Abbiamo rischiato di avere un Ministro degli Esteri trentenne.

Peccato, avrei corso volentieri il rischio.

E pure donna, il cerchio del rischio era infuocato.

Nel pomeriggio dei lunghi manganelli ho immaginato un capo delle forze dell’ordine – unificate, con un occhio alla spending – con le medesime caratteristiche: fresco di laurea, con lo smalto sulle unghie.

Anche Paolo Gentiloni dovrà occuparsi di unghie smaltate, quelle che gridano vendetta dentro i dossier dall’Iran.

Nei giorni scorsi girava per Twitter, rimbalzando da un inviato speciale canadese a un politologo statunitense, da un’osservatorio sull’Asia ad un filosofo australiano, una carta tematica sull’età media della popolazione in Africa.

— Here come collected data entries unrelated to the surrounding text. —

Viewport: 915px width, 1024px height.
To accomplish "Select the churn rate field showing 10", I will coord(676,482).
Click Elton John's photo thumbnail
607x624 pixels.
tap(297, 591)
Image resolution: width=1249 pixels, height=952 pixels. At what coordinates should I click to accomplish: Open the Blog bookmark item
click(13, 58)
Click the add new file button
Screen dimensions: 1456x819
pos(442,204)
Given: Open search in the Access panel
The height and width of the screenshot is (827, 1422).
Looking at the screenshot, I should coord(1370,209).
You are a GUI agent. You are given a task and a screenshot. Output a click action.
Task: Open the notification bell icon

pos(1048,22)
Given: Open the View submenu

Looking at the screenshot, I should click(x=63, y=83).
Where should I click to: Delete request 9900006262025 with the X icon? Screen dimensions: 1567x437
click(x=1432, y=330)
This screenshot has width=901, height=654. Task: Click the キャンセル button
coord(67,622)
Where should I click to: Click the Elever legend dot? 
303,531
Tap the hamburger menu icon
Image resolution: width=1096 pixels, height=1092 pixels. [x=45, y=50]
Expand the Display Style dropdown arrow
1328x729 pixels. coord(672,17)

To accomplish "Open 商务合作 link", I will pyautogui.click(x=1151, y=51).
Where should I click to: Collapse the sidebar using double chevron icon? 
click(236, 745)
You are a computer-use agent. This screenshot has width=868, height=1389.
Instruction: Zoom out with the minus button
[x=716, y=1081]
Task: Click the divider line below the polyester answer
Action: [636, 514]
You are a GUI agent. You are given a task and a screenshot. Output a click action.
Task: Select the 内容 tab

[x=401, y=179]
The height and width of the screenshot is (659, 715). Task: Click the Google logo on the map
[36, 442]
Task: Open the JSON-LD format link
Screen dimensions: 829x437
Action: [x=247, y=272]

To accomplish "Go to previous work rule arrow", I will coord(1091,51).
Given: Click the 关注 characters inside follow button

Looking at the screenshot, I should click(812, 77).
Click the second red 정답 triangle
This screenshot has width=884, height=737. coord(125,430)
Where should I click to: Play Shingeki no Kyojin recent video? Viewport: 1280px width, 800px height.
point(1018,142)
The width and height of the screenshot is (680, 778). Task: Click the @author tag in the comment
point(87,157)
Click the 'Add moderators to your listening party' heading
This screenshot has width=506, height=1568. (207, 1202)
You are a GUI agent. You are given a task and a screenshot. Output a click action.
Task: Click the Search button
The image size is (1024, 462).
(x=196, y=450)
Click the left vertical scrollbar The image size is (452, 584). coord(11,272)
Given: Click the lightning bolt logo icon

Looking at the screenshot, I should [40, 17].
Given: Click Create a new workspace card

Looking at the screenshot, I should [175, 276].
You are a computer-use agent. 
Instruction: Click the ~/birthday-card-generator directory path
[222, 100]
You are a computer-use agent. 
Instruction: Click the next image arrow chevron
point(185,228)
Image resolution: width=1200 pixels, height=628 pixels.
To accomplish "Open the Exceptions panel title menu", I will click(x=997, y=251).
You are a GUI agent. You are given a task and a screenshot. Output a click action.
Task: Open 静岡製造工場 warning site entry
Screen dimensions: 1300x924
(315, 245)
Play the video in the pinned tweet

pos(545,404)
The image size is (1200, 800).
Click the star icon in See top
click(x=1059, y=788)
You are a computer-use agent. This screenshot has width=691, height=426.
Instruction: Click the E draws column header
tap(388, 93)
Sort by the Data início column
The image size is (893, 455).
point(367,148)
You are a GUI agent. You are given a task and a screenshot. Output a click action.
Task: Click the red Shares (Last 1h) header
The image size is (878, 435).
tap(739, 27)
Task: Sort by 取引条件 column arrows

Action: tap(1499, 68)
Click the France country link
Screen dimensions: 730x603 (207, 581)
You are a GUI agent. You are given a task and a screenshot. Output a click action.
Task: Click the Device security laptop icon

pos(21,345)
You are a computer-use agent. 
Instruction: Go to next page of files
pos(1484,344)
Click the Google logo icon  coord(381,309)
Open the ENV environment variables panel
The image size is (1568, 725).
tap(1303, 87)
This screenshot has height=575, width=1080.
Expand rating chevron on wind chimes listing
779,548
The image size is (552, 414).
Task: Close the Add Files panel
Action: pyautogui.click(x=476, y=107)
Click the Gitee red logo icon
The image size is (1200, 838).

Solo la Tunisia si colloca appena sopra i 30 anni, comunque 14 meno dell’Italia.

In Niger, per dire, la media è 15. In Burkina Faso 17.

Siamo davanti ad un mondo ragazzino, un affare complicato per ministri al massimo trentenni.

Manca una foto, a corredo di questa disamina geopolitica (inutile, in quanto proveniente da un vecchio di quasi quarant’anni).

Eccola, è di oggi, massimo di ieri. Ritrae un giovane burchinabè dentro il suo paese in rivolta.

Chissà se l’ha vista anche il nuovo titolare della Farnesina…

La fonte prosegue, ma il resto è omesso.